* _Activity_:
Every line from the start of the listing below through the line that contains "Task: Focus the Hora 'a' input field" is to be reproduced word for word.
━━━━
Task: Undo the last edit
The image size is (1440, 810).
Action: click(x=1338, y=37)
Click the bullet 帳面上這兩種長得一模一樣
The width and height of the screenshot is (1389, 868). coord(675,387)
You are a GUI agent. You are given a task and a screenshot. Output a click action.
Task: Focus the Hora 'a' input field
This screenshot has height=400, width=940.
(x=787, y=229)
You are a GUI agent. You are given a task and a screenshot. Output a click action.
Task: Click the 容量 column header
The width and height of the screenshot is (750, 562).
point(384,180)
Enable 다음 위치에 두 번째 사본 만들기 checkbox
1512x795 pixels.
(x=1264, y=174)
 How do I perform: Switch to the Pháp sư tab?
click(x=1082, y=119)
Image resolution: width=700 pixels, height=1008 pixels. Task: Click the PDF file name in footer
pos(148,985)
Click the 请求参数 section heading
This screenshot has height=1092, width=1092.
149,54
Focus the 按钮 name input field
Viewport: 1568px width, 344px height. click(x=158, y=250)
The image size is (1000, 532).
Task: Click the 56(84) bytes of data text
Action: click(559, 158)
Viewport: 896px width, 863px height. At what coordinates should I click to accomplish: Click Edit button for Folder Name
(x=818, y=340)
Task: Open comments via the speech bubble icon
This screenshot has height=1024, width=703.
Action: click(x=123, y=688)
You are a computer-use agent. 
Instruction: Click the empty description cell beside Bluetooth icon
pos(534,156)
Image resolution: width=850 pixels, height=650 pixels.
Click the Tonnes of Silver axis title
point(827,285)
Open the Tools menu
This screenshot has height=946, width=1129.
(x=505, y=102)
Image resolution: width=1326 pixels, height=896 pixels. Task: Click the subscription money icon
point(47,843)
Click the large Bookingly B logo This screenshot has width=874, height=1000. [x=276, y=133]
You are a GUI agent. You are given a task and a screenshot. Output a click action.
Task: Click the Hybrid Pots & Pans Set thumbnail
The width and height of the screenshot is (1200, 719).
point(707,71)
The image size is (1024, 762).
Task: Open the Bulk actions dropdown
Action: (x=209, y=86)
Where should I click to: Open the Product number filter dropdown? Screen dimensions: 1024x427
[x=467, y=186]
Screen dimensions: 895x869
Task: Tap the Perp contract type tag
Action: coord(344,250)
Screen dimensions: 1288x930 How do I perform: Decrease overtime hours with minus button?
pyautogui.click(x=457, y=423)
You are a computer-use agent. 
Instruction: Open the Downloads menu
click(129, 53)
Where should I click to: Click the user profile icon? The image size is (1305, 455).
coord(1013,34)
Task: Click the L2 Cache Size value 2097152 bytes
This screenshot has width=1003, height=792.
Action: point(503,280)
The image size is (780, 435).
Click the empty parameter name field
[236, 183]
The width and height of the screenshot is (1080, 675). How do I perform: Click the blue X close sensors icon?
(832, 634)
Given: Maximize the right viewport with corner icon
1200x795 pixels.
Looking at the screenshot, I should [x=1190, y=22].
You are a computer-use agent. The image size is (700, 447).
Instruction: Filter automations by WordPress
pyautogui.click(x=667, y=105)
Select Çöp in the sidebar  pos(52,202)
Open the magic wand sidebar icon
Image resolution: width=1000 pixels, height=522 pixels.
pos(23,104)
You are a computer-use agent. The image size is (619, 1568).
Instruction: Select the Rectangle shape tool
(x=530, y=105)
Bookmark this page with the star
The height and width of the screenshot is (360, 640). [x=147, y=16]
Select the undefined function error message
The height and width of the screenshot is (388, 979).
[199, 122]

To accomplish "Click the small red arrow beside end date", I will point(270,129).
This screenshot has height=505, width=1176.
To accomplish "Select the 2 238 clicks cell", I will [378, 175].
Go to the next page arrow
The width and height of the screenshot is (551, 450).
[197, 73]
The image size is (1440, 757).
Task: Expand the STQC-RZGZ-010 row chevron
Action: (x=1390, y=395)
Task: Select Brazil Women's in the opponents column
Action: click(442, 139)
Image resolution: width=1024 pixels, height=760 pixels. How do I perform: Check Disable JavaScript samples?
━━━━
* _Exercise answer_:
Task: Undo the last edit
The image size is (1440, 810).
Action: click(x=1338, y=37)
Click the bullet 帳面上這兩種長得一模一樣
The width and height of the screenshot is (1389, 868). coord(675,387)
You are a GUI agent. You are given a task and a screenshot. Output a click action.
Task: Focus the Hora 'a' input field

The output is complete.